As the latest experimental Arika festival comes to Glasgow, Neil Cooper speaks to house DJ Terre Thaemlitz about the enduring power of the 80s and the continuing stench of bigotry

There’s a story Terre Thaemlitz, aka DJ Sprinkles, tells in a footnote to a recent address she gave at Tate Modern. Now published on Thaemlitz’ website, it recalls her DJ-ing a deep house set at the closing party of a queer and transgender cultural symposium. A woman approached the booth and asked for something by Madonna. When Thaemlitz declined to play any of the woman’s requests, she turned nasty and started calling the DJ a faggot before staff moved the abuser on.

Such an ugly incident speaks volumes about how deep-rooted homophobia remains in society. The fact that this was a queer and transgender event only makes it worse. This is just one of the concerns which may be raised in Arika’s ‘Episode 5: Hidden in Plain Sight’.

Organisers of experimental music, film and art events such as INSTAL and Kill Your Timid Notion, Arika’s latest line of inquiry will once again give as much discussion space to the philosophical and political ideas behind a sonic form as it does to the music itself. Also on the Arika bill is ‘Episode 4: Freedom is a Constant Struggle’, which looks at the relationship between poetry, jazz and revolution in the dissident black American culture that grew from the 1960s civil rights movement.

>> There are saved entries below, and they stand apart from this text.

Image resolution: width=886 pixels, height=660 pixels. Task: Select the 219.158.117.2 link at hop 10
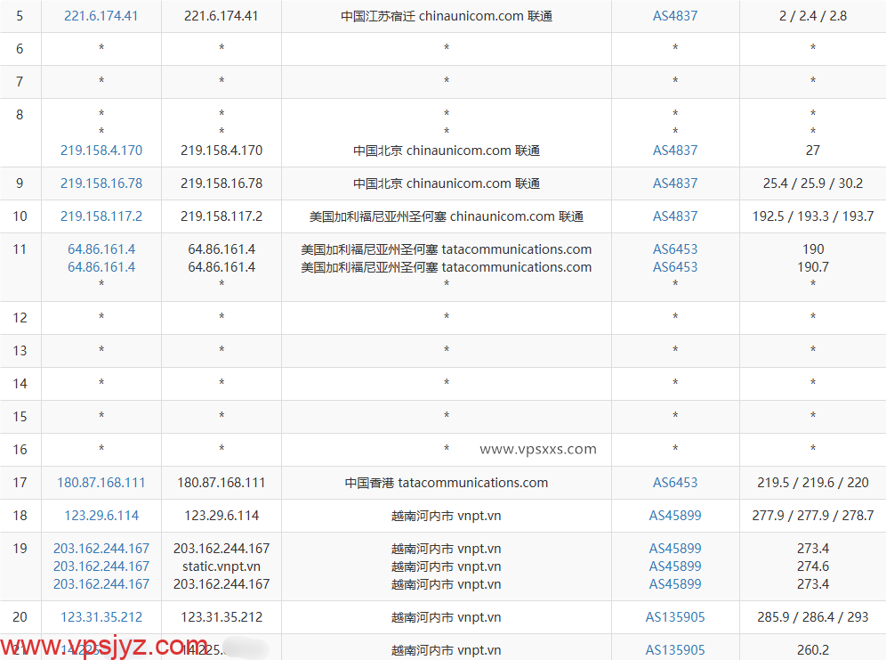[101, 216]
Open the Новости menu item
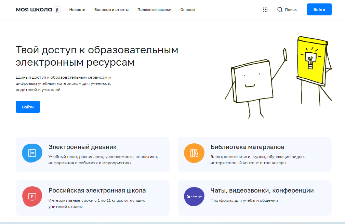The height and width of the screenshot is (224, 345). (x=77, y=10)
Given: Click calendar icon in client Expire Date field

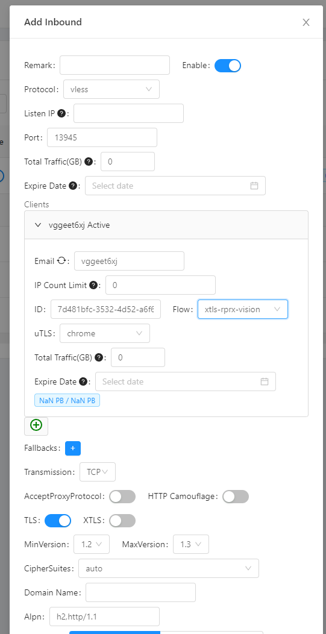Looking at the screenshot, I should tap(265, 381).
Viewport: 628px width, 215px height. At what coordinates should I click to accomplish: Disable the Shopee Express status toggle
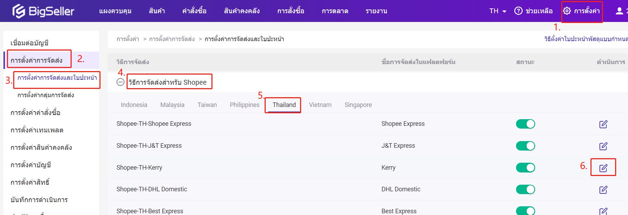click(x=525, y=124)
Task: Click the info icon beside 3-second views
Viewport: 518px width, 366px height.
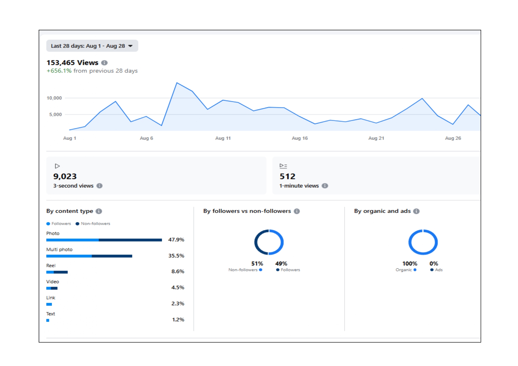Action: [x=100, y=186]
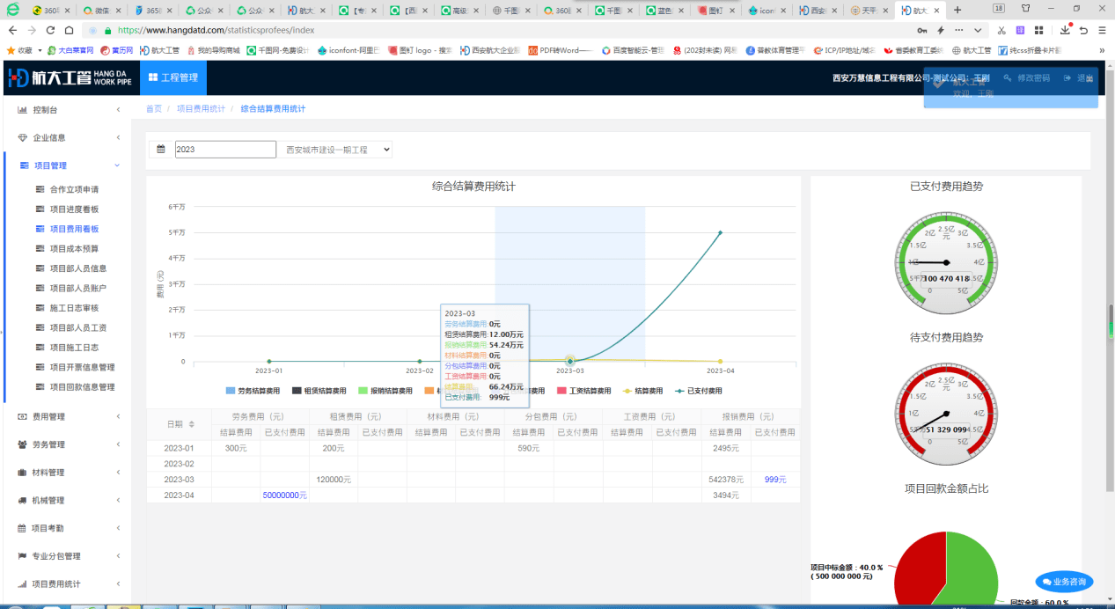Hide the 已支付费用 line via legend

[698, 391]
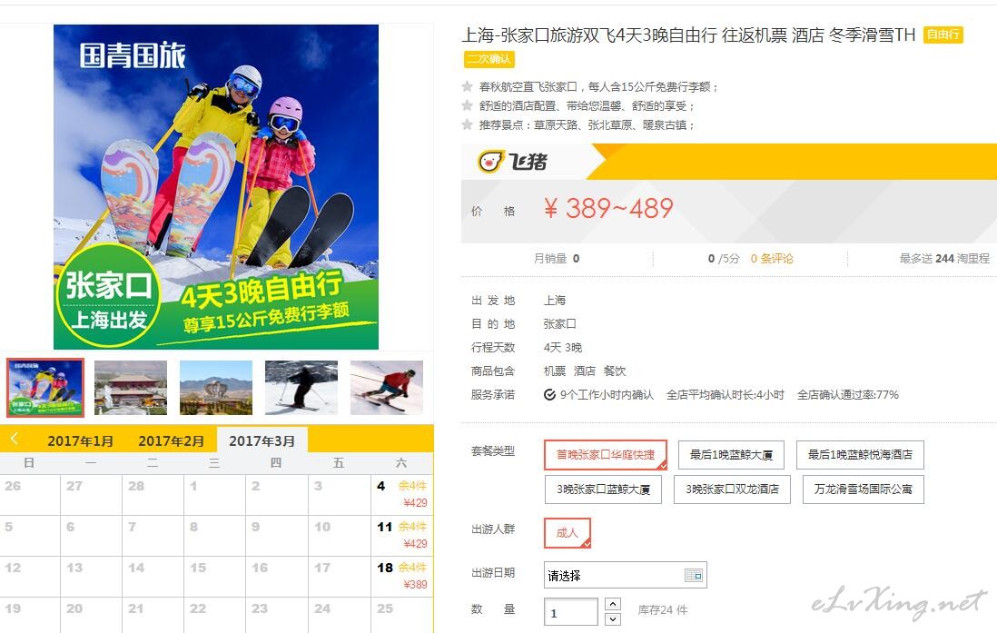
Task: Toggle the 成人 traveler type option
Action: pos(568,533)
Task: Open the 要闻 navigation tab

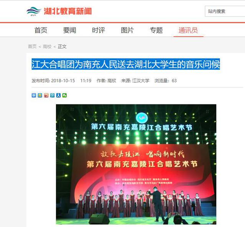Action: [x=69, y=30]
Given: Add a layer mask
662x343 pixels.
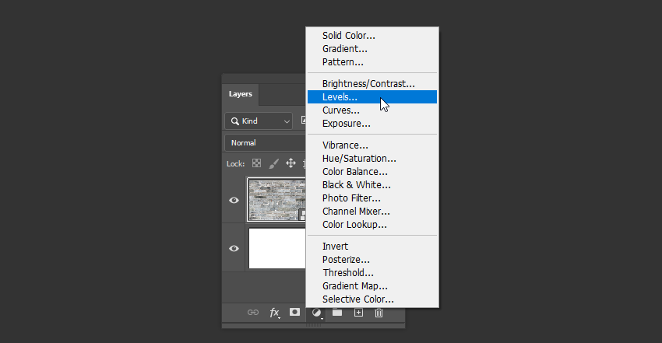Looking at the screenshot, I should 295,313.
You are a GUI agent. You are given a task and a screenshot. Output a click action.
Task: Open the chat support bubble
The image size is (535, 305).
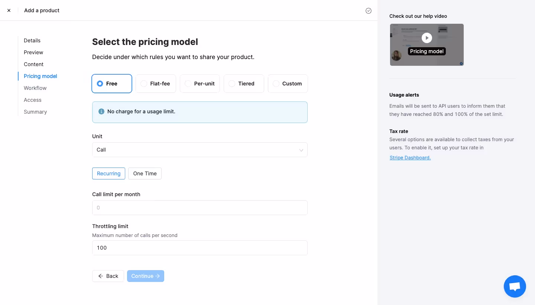click(515, 286)
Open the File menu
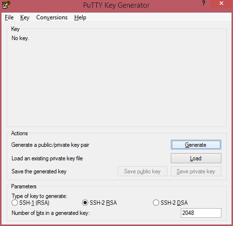The width and height of the screenshot is (233, 226). coord(9,17)
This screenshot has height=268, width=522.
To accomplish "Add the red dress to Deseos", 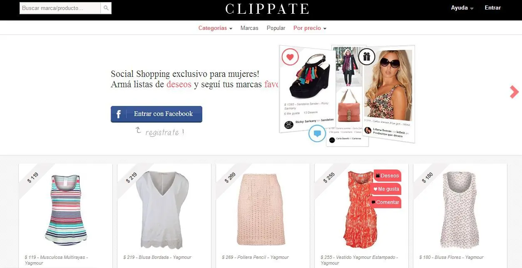I will (x=387, y=176).
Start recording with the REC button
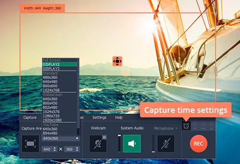The height and width of the screenshot is (164, 240). click(199, 144)
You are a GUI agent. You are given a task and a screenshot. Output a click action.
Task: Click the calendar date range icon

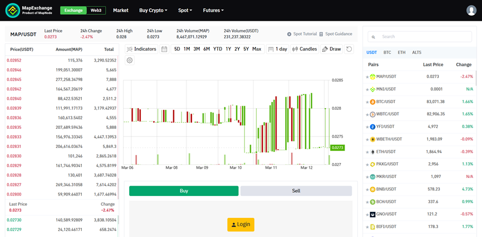click(164, 49)
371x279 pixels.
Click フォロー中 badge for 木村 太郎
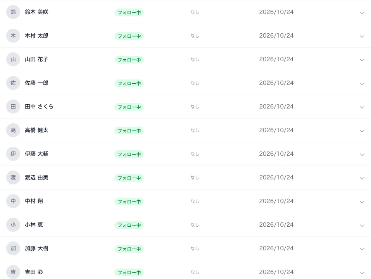point(129,36)
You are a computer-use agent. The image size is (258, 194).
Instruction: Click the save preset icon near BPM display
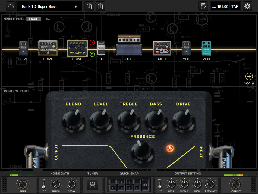click(203, 6)
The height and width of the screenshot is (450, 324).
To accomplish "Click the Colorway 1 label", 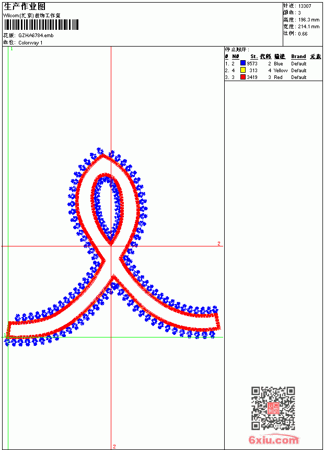I will coord(30,43).
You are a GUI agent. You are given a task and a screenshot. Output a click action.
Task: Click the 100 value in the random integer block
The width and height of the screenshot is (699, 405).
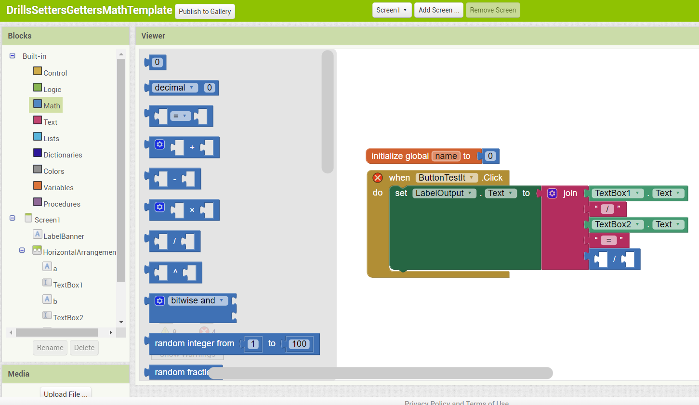click(x=299, y=344)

Meanwhile, ‘‘Episode 5: Hidden in Plain Sight’’ looks at the gay, bi and transgender sub-cultures (Thaemlitz chooses to switch between gender pronouns when writing or talking about him/herself) based around the house and ballroom scene of the 1980s. As well as siring the cult of vogueing and other flamboyant dance styles, drag and lip-synching were embraced alongside a deep house soundtrack in what seemed, from the outside, like the greatest party on the planet. Especially when it was co-opted into the mainstream by pop cultural magpie, Madonna. Thaemlitz, however, sees it differently, and is almost mournful about the culture she is both immersed in and remains outside of.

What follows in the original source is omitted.